# Goal of the exercise:
In the article on the European Social Fund Plus, how would you shorten the paragraph beginning "Last year, the European Social Fund Plus" while keeping its main facts?

# Supplied passage:

------

The European Social Fund Plus helps Europeans stay afloat in times of crises

It is crucial for our collective wellbeing that we build a Europe that is more just for its citizens, and the ESF+ can help with this now more than ever, argues David Casa

Source: Adobe Stock

By David Casa

David Casa is a member of the Committee on Employment and Social Affairs (EMPL) and was Parliament's rapporteur on the European Social Fund Plus (ESF+)

14 Apr 2022

Last year, the European Social Fund Plus (ESF+) regulation was formally adopted. It is a multi-billion-euro ship that set sail in very stormy seas. Those waters did not get any calmer.

As we learn to deal with the coronavirus in the long term, thanks to greatly improved tools, we are faced with a layer cake of crises, namely climate change, energy squeezes and Vladimir Putin’s invasion of Ukraine.

These crises hurt, directly or indirectly, and to different degrees, all European citizens. This is why monitoring the health of the European Social Fund is vital.

------

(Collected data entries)

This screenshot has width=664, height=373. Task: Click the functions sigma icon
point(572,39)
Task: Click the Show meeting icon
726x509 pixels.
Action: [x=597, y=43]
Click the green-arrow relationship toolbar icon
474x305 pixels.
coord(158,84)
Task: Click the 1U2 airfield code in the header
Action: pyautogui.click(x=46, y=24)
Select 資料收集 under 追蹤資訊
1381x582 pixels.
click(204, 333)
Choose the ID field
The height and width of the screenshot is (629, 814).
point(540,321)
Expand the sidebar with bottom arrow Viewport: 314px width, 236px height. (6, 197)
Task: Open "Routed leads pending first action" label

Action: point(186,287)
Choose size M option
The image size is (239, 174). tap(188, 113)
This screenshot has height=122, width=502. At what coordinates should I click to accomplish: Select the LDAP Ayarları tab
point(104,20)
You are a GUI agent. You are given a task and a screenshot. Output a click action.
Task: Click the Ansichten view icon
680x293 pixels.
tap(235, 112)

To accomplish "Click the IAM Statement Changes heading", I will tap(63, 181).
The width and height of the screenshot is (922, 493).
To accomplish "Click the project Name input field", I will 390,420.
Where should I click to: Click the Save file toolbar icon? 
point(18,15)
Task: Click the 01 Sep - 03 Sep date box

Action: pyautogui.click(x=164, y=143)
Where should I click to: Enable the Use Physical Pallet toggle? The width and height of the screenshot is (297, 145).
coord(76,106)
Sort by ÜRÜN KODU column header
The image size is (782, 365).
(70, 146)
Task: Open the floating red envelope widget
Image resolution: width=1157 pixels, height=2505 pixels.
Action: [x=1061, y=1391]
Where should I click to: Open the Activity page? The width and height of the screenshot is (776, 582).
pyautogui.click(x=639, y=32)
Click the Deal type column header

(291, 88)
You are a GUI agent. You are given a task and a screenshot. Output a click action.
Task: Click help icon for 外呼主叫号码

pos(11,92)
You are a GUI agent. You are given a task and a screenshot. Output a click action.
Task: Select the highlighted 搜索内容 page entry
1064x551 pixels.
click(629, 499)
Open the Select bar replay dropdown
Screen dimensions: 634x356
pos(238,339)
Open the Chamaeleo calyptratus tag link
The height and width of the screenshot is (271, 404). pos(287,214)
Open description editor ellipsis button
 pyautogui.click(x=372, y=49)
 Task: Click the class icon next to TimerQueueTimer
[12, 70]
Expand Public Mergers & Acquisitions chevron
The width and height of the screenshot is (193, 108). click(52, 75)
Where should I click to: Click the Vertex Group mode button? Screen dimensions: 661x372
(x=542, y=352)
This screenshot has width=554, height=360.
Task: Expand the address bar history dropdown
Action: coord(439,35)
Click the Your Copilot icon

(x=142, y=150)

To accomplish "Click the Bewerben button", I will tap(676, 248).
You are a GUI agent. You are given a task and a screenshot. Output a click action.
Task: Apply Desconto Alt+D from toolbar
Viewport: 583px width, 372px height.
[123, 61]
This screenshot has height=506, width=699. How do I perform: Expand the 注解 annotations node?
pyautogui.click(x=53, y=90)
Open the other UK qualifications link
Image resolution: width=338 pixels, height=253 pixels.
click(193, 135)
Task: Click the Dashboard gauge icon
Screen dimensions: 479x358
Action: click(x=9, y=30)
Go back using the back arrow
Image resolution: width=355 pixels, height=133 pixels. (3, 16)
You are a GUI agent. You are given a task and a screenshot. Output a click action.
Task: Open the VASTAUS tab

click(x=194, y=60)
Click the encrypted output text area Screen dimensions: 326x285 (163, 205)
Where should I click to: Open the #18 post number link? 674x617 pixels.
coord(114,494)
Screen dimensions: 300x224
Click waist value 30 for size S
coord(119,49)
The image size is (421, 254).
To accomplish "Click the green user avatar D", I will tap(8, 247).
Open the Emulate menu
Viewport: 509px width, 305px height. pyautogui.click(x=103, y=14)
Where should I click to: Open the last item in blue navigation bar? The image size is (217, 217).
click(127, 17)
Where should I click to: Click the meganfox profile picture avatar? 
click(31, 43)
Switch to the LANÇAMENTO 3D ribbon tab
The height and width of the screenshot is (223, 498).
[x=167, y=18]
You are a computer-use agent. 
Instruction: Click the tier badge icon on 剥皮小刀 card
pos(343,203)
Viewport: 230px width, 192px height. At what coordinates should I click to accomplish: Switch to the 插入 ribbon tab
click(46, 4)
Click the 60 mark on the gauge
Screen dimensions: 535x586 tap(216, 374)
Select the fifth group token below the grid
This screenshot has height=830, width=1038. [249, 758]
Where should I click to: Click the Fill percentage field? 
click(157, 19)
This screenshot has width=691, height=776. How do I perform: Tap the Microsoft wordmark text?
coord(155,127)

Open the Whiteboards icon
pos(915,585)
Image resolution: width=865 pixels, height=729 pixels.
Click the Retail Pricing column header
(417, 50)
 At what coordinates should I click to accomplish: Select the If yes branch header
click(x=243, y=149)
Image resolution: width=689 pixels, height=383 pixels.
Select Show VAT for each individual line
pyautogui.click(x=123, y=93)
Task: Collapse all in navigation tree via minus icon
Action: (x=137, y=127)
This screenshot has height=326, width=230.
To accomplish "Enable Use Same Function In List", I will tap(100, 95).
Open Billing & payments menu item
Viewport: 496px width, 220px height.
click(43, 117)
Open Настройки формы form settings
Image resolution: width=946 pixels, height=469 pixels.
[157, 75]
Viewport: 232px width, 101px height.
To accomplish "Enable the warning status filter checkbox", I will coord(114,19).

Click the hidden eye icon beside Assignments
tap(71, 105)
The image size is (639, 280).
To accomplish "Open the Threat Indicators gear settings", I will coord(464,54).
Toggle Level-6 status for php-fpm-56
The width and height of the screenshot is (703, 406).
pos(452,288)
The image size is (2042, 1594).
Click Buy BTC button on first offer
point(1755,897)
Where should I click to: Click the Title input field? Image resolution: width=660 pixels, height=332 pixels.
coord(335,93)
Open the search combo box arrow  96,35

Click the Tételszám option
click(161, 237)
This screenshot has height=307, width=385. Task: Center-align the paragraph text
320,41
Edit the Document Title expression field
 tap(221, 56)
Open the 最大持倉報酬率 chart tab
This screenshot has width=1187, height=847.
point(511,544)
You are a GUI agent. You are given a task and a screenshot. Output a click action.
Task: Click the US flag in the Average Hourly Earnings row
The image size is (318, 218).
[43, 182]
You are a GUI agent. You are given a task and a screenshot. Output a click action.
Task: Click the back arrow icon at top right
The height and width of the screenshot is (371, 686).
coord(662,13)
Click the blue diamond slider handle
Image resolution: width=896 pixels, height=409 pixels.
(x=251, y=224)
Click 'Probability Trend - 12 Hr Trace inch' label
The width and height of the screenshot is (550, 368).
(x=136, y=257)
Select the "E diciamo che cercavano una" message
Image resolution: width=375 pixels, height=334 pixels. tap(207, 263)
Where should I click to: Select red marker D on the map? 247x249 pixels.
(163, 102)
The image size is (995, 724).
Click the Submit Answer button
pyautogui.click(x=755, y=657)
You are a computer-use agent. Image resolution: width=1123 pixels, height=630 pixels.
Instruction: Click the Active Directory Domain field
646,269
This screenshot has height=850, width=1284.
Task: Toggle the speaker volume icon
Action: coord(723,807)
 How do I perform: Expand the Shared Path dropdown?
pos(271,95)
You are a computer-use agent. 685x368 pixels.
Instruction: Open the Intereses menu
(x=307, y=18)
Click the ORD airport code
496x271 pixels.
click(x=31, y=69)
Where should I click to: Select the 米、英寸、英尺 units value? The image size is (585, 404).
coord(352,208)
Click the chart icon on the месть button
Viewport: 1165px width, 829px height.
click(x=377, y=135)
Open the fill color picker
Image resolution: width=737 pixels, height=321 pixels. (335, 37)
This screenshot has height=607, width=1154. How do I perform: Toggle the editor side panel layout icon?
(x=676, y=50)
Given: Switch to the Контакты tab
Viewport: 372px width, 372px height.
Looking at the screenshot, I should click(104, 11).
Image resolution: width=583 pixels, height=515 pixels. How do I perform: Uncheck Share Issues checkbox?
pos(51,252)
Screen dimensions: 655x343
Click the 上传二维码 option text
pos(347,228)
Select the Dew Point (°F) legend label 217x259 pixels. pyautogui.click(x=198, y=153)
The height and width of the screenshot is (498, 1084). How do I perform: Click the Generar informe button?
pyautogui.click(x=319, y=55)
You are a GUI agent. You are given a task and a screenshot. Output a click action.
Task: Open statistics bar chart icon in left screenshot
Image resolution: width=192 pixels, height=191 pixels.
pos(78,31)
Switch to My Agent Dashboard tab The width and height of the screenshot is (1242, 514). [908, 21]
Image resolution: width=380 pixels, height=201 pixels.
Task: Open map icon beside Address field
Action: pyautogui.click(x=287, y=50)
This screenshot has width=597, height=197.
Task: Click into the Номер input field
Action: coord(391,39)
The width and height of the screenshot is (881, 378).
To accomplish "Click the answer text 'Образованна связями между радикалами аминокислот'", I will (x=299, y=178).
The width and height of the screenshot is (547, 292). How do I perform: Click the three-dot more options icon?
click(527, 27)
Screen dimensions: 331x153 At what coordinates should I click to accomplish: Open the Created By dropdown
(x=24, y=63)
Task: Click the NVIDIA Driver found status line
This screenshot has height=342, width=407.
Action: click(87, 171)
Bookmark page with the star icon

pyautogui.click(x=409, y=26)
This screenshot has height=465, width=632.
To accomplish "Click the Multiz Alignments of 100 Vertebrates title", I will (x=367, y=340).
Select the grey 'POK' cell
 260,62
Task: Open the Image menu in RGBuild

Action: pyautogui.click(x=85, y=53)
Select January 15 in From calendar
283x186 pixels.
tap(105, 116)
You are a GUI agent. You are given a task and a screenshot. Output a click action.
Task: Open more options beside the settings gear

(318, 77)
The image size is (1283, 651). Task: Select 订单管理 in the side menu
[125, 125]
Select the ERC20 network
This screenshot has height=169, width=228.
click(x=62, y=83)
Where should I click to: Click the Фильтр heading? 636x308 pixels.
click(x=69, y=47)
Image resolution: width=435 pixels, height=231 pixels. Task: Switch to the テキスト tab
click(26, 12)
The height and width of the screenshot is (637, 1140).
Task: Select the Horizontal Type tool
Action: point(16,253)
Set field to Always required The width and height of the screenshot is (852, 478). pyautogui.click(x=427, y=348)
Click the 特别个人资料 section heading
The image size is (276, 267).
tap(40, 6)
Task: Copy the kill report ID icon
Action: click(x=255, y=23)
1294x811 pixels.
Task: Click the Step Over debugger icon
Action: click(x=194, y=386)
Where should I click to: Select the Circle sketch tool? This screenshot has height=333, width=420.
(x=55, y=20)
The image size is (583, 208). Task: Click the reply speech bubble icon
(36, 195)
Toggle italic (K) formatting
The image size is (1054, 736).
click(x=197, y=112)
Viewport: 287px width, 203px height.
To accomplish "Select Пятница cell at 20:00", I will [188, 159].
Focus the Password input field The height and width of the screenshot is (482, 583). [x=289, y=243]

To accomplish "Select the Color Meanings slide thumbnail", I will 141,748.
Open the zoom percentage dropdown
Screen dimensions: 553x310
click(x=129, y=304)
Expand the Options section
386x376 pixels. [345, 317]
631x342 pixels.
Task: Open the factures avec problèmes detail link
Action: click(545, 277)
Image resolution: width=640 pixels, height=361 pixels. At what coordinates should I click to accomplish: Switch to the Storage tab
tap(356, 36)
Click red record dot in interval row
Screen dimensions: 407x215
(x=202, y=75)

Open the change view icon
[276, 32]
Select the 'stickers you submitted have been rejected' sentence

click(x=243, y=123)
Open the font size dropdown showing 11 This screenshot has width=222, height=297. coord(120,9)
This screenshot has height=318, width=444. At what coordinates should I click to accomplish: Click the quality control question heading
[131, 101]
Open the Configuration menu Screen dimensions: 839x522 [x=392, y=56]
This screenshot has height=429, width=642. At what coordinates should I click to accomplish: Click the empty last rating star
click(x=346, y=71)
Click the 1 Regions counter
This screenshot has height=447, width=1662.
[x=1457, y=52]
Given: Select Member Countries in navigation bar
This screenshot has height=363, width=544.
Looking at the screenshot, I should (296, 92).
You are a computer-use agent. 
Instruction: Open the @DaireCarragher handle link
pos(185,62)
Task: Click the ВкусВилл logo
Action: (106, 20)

------

# Result of the task:
The ESF+ regulation, a multi-billion-euro fund, was formally adopted last year in turbulent conditions that have not eased since.